## Problem
The expected output is a copy of every line in the records with the string "Flag".

## Data for processing

BEGIN

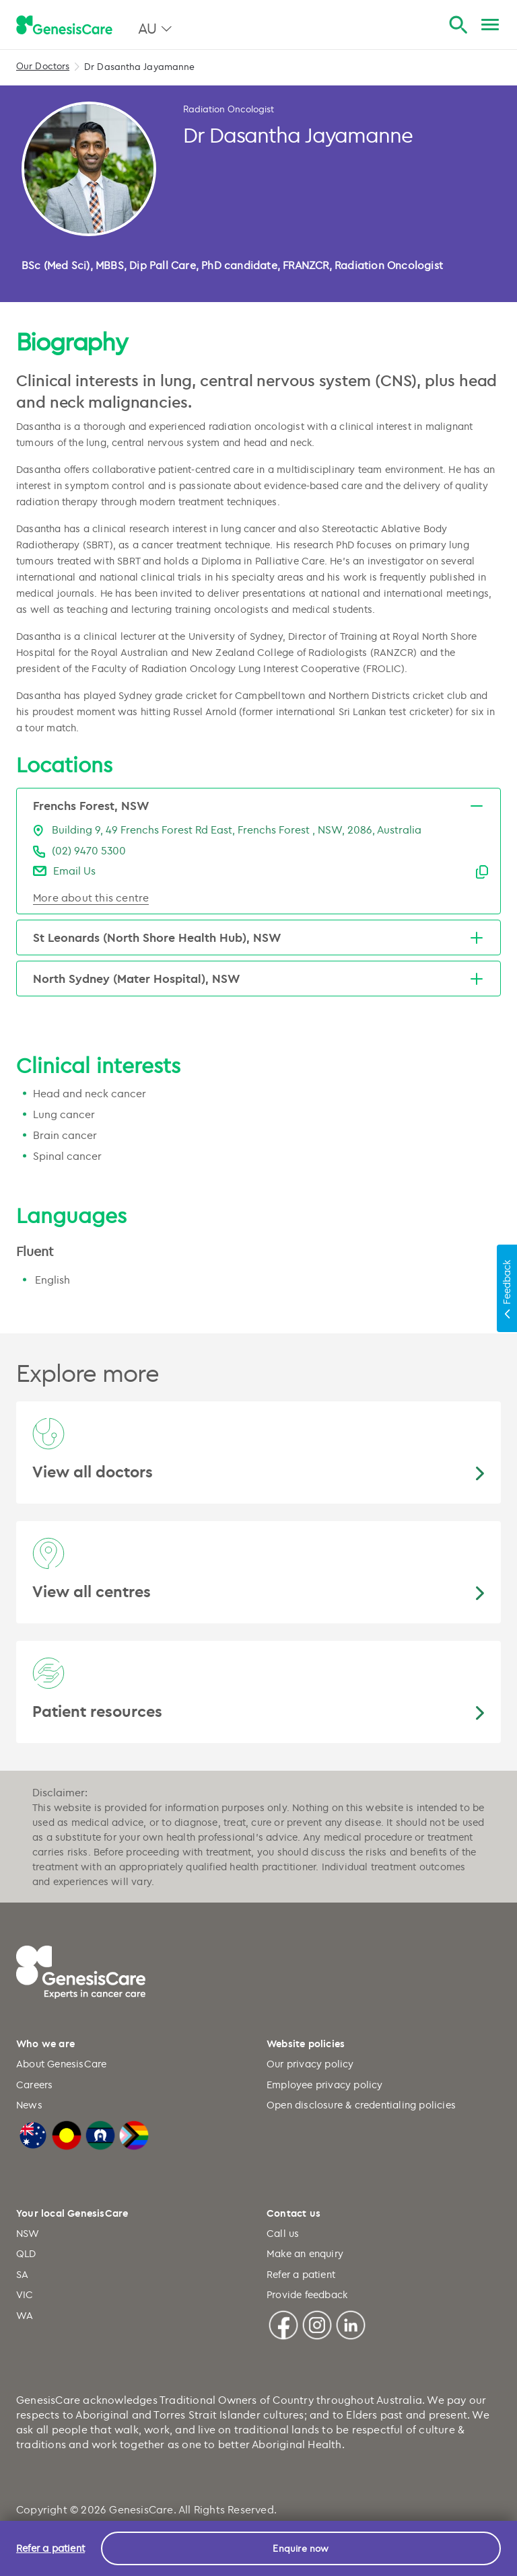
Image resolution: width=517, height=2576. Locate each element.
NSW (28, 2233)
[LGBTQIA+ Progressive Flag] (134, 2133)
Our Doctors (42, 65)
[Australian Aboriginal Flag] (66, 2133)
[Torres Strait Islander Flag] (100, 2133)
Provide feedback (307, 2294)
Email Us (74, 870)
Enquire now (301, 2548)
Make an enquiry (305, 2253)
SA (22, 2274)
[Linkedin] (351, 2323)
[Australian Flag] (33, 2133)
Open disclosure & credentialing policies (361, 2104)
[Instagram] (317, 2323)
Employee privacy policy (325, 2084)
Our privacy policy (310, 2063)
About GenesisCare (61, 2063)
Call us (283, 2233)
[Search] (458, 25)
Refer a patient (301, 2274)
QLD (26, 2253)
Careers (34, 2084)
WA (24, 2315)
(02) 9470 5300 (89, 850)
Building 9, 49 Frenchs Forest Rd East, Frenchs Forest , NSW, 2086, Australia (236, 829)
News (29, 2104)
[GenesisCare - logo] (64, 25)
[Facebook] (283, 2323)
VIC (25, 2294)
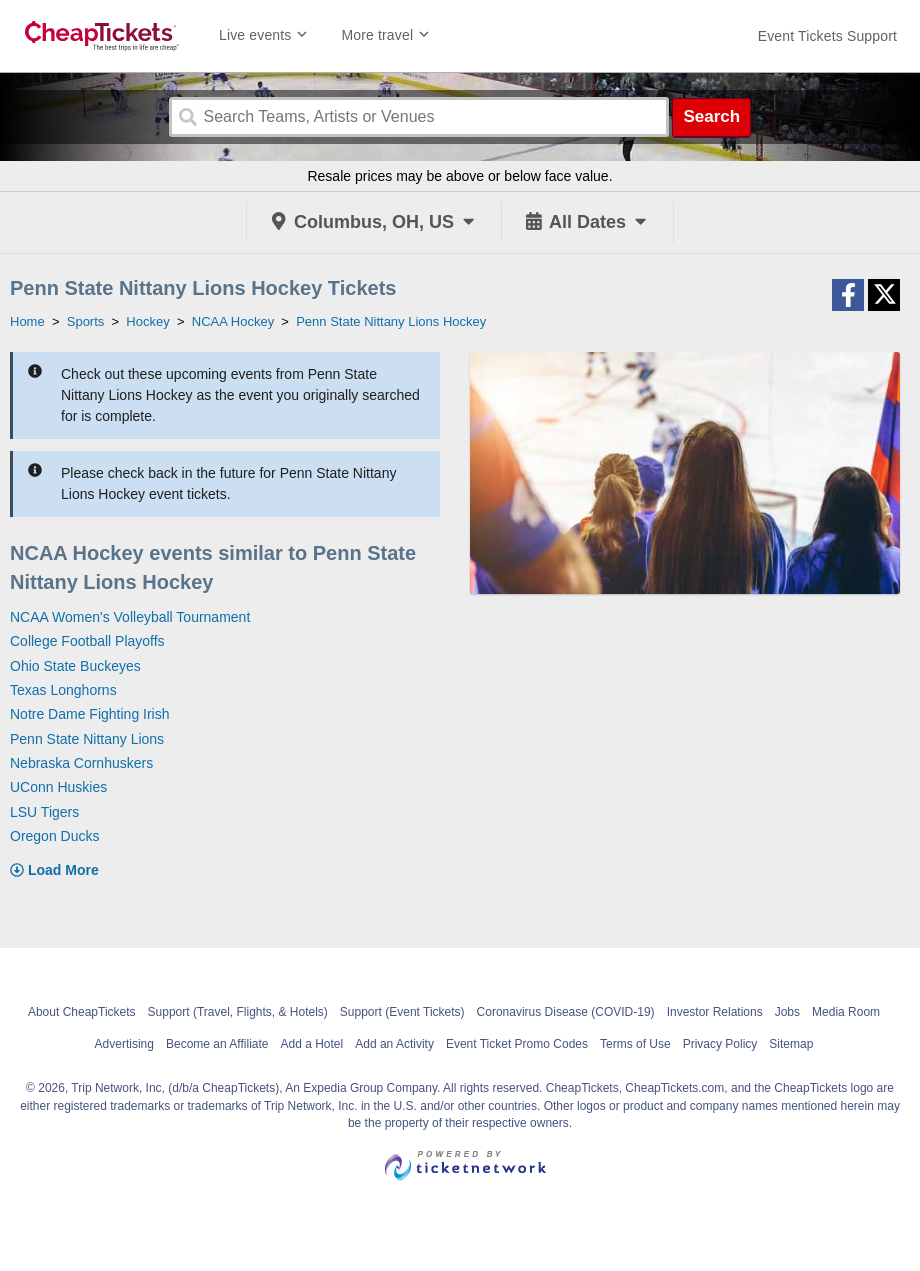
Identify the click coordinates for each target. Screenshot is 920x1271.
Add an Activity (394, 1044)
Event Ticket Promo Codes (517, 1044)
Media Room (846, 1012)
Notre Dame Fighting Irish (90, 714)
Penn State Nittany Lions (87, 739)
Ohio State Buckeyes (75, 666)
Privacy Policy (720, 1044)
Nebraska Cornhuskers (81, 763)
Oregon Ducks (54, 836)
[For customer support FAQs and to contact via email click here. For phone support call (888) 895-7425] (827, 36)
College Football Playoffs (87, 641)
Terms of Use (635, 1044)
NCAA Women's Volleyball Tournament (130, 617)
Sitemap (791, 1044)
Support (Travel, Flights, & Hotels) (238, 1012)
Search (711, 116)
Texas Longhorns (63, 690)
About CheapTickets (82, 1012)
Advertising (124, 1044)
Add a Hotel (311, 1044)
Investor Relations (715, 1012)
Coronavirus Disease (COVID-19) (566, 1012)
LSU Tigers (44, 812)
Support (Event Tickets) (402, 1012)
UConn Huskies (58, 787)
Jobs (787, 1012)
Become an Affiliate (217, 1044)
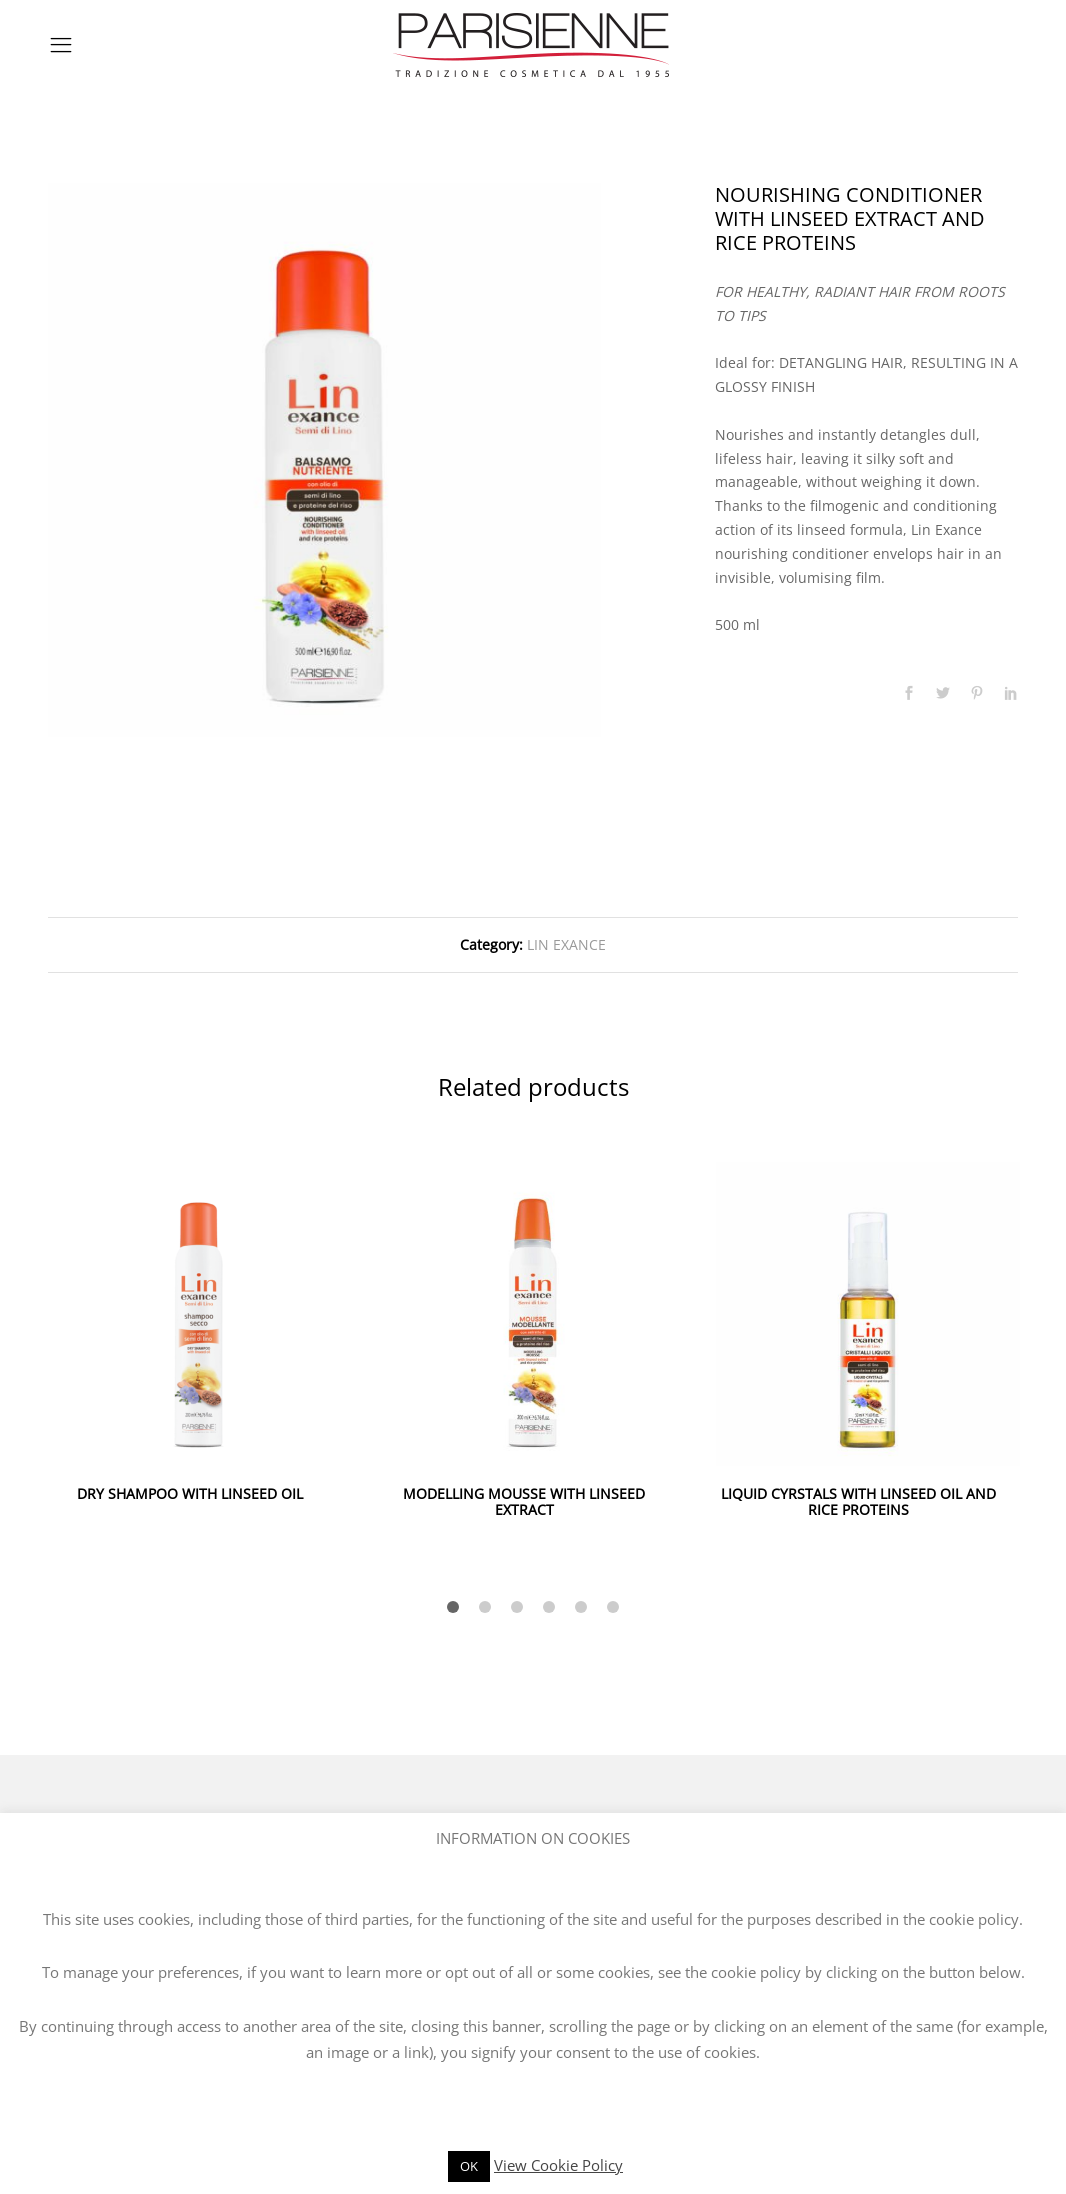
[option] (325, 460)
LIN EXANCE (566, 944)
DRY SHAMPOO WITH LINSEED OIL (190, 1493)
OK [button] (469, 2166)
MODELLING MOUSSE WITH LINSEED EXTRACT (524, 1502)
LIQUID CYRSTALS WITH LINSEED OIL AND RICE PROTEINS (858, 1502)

END

## Solved problem
[LGBTQIA+ Progressive Flag] (134, 2133)
[Australian Aboriginal Flag] (66, 2133)
[Torres Strait Islander Flag] (100, 2133)
[Australian Flag] (33, 2133)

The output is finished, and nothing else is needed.